───── Data supplied

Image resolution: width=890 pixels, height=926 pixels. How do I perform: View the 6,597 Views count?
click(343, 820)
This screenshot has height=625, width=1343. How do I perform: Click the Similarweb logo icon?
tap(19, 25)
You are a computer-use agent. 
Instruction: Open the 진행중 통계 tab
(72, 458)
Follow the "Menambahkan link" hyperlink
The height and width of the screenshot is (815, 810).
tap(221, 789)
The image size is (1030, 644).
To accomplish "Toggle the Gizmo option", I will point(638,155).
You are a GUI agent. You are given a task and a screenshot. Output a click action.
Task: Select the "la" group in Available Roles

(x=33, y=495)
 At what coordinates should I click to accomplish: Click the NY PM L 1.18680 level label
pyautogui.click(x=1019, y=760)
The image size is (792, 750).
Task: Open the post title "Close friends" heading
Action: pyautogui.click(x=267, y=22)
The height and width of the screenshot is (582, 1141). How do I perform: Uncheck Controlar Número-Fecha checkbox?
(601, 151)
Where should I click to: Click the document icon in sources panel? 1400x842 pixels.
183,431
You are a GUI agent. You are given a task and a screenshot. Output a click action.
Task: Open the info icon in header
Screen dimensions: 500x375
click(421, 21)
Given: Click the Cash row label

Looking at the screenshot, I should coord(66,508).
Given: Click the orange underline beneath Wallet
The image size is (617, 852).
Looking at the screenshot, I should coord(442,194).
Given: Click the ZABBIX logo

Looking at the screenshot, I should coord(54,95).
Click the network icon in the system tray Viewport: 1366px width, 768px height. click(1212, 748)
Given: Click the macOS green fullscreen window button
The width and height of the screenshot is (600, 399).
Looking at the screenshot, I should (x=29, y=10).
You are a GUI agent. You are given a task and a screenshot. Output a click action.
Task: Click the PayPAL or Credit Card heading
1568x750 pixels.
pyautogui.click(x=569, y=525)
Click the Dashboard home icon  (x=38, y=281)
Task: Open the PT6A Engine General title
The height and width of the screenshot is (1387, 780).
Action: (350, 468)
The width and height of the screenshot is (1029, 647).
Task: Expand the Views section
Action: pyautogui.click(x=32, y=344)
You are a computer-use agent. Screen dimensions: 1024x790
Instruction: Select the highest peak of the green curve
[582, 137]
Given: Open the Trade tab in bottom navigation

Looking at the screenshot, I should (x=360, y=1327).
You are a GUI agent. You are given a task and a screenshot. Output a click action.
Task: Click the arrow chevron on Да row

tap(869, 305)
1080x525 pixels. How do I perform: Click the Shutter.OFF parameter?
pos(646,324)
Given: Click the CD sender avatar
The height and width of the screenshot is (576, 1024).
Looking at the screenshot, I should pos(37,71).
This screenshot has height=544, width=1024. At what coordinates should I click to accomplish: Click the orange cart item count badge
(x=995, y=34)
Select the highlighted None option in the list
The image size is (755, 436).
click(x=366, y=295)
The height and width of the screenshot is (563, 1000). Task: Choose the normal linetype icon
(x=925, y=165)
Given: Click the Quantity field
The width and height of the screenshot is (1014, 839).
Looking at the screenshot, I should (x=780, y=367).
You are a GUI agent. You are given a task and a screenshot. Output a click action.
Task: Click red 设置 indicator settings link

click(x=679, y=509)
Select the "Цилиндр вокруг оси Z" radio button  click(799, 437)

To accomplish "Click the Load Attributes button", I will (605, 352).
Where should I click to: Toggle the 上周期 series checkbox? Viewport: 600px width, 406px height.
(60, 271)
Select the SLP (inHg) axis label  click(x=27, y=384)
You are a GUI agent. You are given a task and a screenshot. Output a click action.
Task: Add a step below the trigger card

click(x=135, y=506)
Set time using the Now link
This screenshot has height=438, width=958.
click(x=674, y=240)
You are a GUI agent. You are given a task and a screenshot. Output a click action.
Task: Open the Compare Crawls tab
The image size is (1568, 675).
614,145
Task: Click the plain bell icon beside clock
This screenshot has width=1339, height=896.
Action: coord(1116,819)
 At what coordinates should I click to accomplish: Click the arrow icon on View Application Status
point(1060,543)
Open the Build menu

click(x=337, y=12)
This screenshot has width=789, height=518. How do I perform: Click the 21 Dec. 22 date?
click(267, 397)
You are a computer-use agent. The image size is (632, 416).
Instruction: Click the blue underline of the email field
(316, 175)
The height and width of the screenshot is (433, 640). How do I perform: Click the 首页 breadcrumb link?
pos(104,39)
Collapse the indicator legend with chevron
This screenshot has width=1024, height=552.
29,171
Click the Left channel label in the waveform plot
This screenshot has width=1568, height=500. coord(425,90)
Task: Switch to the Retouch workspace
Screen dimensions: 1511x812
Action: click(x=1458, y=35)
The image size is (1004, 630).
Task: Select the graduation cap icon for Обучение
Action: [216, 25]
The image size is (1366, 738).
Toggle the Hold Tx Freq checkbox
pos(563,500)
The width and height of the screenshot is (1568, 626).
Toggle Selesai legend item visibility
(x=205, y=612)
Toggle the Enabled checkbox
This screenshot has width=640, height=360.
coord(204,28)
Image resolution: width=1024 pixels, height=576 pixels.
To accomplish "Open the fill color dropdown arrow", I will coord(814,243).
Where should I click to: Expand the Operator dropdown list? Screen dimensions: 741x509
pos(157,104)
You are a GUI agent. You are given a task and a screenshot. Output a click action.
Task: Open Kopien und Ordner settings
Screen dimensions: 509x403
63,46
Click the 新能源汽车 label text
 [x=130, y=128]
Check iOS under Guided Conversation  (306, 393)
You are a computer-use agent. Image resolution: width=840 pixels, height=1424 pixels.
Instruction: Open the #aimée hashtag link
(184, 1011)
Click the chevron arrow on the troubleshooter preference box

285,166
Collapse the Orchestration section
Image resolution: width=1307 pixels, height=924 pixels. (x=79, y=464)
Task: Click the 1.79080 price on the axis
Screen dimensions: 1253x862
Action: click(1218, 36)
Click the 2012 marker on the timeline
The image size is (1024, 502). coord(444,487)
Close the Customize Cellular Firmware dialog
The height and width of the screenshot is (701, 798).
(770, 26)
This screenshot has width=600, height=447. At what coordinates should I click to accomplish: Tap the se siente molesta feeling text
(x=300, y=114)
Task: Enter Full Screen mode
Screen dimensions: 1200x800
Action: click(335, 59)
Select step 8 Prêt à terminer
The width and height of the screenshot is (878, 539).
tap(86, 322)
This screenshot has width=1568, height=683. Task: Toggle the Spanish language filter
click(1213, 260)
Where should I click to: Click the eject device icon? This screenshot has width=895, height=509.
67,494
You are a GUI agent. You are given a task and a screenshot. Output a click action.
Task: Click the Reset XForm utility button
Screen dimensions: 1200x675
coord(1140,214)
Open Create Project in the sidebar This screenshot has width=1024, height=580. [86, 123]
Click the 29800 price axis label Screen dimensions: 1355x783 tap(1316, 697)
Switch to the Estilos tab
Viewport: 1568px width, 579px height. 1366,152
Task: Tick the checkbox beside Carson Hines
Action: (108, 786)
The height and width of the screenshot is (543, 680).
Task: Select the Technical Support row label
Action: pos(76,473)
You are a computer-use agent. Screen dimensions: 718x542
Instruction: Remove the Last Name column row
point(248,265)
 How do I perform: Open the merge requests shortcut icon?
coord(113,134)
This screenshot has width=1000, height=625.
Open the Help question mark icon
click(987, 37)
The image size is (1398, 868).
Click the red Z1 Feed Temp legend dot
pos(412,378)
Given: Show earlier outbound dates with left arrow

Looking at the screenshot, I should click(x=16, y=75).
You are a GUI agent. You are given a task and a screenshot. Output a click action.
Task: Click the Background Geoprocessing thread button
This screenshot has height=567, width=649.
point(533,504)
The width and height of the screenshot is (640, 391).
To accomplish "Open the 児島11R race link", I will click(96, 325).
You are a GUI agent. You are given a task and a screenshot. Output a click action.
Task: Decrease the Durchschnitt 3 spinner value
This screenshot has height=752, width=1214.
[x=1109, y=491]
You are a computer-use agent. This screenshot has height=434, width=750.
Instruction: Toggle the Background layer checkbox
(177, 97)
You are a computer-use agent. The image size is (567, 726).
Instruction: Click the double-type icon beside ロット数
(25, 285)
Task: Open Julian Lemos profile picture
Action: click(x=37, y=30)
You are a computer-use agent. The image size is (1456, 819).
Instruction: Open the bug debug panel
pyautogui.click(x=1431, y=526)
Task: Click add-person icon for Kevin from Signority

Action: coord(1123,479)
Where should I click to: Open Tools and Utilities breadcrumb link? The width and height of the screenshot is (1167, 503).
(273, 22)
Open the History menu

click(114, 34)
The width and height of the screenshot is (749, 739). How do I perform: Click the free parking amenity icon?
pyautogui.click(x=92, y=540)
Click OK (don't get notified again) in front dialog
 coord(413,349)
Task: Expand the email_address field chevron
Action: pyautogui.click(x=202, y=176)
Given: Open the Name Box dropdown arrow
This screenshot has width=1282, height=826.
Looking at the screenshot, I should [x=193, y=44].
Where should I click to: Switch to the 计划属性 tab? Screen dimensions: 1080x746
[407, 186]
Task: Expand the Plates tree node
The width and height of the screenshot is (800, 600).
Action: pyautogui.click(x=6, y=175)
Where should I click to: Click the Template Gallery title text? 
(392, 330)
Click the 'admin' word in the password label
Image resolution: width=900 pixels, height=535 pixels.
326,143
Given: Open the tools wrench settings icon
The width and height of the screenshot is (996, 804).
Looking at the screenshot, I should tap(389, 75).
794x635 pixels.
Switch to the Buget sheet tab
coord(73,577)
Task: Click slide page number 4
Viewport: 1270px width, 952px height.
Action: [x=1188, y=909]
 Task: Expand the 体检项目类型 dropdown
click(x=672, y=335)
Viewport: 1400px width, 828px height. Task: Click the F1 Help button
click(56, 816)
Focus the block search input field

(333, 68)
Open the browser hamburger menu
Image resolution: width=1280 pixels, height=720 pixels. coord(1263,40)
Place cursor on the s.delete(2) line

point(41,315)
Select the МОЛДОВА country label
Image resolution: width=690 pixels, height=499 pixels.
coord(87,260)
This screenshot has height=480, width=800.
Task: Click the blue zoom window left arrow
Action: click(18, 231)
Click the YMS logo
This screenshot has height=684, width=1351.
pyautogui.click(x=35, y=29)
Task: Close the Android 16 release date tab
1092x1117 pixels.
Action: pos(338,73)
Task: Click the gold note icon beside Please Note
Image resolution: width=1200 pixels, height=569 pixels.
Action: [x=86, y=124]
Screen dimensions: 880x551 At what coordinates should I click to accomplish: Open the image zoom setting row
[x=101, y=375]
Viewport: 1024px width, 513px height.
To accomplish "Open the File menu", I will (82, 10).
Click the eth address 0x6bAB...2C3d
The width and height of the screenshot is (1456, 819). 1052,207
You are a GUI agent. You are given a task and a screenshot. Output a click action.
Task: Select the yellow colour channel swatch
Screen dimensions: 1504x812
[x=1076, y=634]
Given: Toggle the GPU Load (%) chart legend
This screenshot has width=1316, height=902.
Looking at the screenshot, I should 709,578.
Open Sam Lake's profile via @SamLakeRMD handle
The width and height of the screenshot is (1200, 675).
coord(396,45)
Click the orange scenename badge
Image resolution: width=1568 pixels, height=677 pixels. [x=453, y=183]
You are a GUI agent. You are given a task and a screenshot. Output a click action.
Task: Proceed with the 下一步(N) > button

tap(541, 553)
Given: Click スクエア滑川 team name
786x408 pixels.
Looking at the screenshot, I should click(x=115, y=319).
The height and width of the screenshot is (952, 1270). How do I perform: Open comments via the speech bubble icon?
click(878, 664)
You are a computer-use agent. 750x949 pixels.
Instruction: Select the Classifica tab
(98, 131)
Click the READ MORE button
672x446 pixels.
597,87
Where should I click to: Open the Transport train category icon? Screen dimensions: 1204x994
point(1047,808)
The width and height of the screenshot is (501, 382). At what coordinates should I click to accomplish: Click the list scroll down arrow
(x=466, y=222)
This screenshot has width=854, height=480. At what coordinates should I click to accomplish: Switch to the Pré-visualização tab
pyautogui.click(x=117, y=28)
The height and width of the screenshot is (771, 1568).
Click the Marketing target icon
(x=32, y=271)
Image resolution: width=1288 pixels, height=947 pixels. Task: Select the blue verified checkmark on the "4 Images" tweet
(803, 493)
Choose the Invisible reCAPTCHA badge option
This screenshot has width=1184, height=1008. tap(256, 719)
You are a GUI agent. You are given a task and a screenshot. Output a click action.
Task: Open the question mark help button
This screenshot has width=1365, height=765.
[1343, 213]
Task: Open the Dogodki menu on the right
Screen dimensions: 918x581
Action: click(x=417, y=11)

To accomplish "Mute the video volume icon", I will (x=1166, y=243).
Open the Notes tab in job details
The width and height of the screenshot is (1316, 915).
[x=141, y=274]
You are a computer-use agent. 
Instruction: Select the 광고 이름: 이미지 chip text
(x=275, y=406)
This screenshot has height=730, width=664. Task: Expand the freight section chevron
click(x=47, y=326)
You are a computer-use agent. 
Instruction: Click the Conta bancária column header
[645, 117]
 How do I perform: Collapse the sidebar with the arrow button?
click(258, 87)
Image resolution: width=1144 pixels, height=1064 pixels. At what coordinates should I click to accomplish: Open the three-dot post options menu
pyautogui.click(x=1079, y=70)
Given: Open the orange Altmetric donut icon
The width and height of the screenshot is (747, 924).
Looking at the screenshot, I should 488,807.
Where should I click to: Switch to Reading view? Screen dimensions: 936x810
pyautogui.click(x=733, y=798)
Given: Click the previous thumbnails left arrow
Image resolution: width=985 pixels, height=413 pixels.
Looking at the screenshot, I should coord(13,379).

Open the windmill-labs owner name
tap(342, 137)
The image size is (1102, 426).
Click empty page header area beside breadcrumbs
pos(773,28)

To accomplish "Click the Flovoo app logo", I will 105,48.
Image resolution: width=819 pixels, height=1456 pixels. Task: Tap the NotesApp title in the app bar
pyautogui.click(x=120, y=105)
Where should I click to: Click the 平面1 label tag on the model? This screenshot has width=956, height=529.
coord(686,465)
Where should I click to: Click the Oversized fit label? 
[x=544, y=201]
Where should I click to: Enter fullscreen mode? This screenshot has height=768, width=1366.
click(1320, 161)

──────────

_Exercise_
Copy the lines from the first one up to and including the line with "(x=33, y=495)", changing each "screenshot" to "screen image" and leaving all else as it stands.

_Expected output_
Image resolution: width=890 pixels, height=926 pixels. How do I perform: View the 6,597 Views count?
click(343, 820)
This screen image has height=625, width=1343. How do I perform: Click the Similarweb logo icon?
tap(19, 25)
You are a computer-use agent. 
Instruction: Open the 진행중 통계 tab
(72, 458)
Follow the "Menambahkan link" hyperlink
The height and width of the screen image is (815, 810).
tap(221, 789)
The image size is (1030, 644).
To accomplish "Toggle the Gizmo option", I will point(638,155).
You are a GUI agent. You are given a task and a screen image. Output a click action.
Task: Select the "la" group in Available Roles

(x=33, y=495)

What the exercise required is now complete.